Step-by-step explanation:

This a probability problem.

The probability formula is given by:

$P = \frac{D}{T}$

In which P is the probability, D is the number of desired outcomes and T is the number of total outcomes.

The problem states that:

123 people walked by the store.

56 people came into the store.

23 bought something in the store.

(a) Estimate the probability that a person who walks by the store will enter the store.

123 people walked by the store and 56 entered the store, so $T = 123, D = 56$ .

So

$P = \frac{D}{T} = \frac{56}{123} = 0.4553$

There is a 45.53% probability that a person who walks by the store will enter the store.

(b) Estimate the probability that a person who walks into the store will buy something.

56 people came into the store and 23 bought something, so $T = 56, D = 23$ .

So

$P = \frac{D}{T} = \frac{23}{56} = 0.4107$

There is a 41.07% probability that a person who walks into the store will buy something.

(c) Estimate the probability that a person who walks by the store will come in and buy something.

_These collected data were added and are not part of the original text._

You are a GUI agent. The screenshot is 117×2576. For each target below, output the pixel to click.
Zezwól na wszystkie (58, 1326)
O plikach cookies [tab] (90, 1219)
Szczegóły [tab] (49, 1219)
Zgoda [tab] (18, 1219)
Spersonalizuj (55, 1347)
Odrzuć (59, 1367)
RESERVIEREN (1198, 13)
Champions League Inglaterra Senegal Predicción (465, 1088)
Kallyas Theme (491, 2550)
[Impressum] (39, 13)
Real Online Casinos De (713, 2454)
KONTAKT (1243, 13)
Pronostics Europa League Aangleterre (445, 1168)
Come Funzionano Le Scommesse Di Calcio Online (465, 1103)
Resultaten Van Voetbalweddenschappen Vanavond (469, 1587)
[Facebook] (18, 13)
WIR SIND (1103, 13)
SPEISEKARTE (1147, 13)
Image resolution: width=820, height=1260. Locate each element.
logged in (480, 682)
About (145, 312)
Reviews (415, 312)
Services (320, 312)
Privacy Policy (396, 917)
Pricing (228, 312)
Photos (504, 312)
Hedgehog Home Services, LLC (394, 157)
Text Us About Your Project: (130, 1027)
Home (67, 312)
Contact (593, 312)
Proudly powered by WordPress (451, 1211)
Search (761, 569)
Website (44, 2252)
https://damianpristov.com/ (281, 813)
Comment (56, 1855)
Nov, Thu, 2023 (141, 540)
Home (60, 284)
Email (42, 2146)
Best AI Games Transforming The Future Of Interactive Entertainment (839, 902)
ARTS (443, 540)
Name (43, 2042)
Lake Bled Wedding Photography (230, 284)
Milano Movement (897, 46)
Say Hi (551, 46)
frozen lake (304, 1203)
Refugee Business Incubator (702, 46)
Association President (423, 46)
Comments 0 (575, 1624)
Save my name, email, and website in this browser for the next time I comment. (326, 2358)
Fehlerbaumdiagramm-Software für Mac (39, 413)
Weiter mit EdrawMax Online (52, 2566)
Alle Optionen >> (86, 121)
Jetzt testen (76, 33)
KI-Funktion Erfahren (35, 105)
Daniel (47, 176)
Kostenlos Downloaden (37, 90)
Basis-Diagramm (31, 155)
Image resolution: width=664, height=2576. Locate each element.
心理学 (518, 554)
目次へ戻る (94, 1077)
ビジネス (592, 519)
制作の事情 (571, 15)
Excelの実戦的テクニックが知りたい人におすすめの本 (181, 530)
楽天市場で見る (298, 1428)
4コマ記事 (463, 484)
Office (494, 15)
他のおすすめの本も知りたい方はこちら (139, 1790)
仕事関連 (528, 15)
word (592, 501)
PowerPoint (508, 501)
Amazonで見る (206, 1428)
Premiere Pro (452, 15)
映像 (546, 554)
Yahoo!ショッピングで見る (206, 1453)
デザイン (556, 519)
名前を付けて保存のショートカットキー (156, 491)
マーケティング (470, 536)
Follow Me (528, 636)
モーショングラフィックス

123 people walked by the store and 23 came in and bought something, so $T = 123, D = 23$ .

So

$P = \frac{D}{T} = \frac{23}{123} = 0.1870$

There is a 18.70% probability that a person who walks by the store will come in and buy something.

(d) Estimate the probability that a person who comes into the store will buy nothing.

Of the 56 people whom came into the store, 23 bought something. This means that 56-23 = 33 of them did not buy anything. So:

$D = 33, T = 56$

$P = \frac{D}{T} = \frac{33}{56} = 0.5893$

There is a 58.93% probability that a person who comes into the store will buy nothing.